Exercise brief:
Write out every line of the data below exactly as given.

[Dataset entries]
——
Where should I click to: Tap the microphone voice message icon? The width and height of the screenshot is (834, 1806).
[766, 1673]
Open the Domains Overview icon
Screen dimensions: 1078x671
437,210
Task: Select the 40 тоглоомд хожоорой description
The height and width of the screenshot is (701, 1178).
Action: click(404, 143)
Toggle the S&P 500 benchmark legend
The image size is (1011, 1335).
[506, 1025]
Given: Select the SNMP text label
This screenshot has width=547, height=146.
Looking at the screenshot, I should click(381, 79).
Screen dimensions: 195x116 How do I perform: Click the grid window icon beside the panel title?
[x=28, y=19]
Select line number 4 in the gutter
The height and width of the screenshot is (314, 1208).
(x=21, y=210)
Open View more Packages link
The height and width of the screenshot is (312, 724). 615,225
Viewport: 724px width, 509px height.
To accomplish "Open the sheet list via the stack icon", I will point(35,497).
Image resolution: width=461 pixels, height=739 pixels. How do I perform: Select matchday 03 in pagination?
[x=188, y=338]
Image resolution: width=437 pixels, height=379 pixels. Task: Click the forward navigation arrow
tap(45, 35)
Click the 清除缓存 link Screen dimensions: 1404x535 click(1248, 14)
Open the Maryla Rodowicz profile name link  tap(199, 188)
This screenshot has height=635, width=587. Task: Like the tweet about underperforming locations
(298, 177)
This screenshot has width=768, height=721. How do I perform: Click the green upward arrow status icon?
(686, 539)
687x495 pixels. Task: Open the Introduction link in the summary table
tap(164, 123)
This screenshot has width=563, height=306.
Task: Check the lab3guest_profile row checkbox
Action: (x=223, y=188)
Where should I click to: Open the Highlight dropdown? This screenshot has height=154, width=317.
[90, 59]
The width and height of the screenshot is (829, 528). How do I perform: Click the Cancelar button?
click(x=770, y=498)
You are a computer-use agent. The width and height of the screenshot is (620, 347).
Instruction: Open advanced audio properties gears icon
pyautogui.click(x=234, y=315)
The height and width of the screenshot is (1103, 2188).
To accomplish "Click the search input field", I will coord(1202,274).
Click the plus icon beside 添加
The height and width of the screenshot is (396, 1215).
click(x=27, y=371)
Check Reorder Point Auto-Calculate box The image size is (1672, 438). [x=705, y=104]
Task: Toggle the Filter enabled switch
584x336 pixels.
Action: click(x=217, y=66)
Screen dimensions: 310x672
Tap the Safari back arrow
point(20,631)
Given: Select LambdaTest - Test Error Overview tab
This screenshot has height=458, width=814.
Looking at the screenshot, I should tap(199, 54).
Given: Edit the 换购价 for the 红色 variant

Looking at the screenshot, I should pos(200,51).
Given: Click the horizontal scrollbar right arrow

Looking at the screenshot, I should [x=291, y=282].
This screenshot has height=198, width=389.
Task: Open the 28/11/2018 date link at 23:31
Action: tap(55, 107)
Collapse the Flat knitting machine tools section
——
Answer section:
Where should I click to: Tap the microphone voice message icon? The width and height of the screenshot is (834, 1806).
[766, 1673]
Open the Domains Overview icon
Screen dimensions: 1078x671
437,210
Task: Select the 40 тоглоомд хожоорой description
The height and width of the screenshot is (701, 1178).
Action: click(404, 143)
Toggle the S&P 500 benchmark legend
The image size is (1011, 1335).
[506, 1025]
Given: Select the SNMP text label
This screenshot has width=547, height=146.
Looking at the screenshot, I should click(381, 79).
Screen dimensions: 195x116 How do I perform: Click the grid window icon beside the panel title?
[x=28, y=19]
Select line number 4 in the gutter
The height and width of the screenshot is (314, 1208).
(x=21, y=210)
Open View more Packages link
The height and width of the screenshot is (312, 724). 615,225
Viewport: 724px width, 509px height.
To accomplish "Open the sheet list via the stack icon", I will point(35,497).
Image resolution: width=461 pixels, height=739 pixels. How do I perform: Select matchday 03 in pagination?
[x=188, y=338]
Image resolution: width=437 pixels, height=379 pixels. Task: Click the forward navigation arrow
tap(45, 35)
Click the 清除缓存 link Screen dimensions: 1404x535 click(1248, 14)
Open the Maryla Rodowicz profile name link  tap(199, 188)
This screenshot has height=635, width=587. Task: Like the tweet about underperforming locations
(298, 177)
This screenshot has width=768, height=721. How do I perform: Click the green upward arrow status icon?
(686, 539)
687x495 pixels. Task: Open the Introduction link in the summary table
tap(164, 123)
This screenshot has width=563, height=306.
Task: Check the lab3guest_profile row checkbox
Action: (x=223, y=188)
Where should I click to: Open the Highlight dropdown? This screenshot has height=154, width=317.
[90, 59]
The width and height of the screenshot is (829, 528). How do I perform: Click the Cancelar button?
click(x=770, y=498)
You are a computer-use agent. The width and height of the screenshot is (620, 347).
Instruction: Open advanced audio properties gears icon
pyautogui.click(x=234, y=315)
The height and width of the screenshot is (1103, 2188).
To accomplish "Click the search input field", I will coord(1202,274).
Click the plus icon beside 添加
The height and width of the screenshot is (396, 1215).
click(x=27, y=371)
Check Reorder Point Auto-Calculate box The image size is (1672, 438). [x=705, y=104]
Task: Toggle the Filter enabled switch
584x336 pixels.
Action: click(x=217, y=66)
Screen dimensions: 310x672
Tap the Safari back arrow
point(20,631)
Given: Select LambdaTest - Test Error Overview tab
This screenshot has height=458, width=814.
Looking at the screenshot, I should tap(199, 54).
Given: Edit the 换购价 for the 红色 variant

Looking at the screenshot, I should pos(200,51).
Given: Click the horizontal scrollbar right arrow

Looking at the screenshot, I should [x=291, y=282].
This screenshot has height=198, width=389.
Task: Open the 28/11/2018 date link at 23:31
Action: tap(55, 107)
Collapse the Flat knitting machine tools section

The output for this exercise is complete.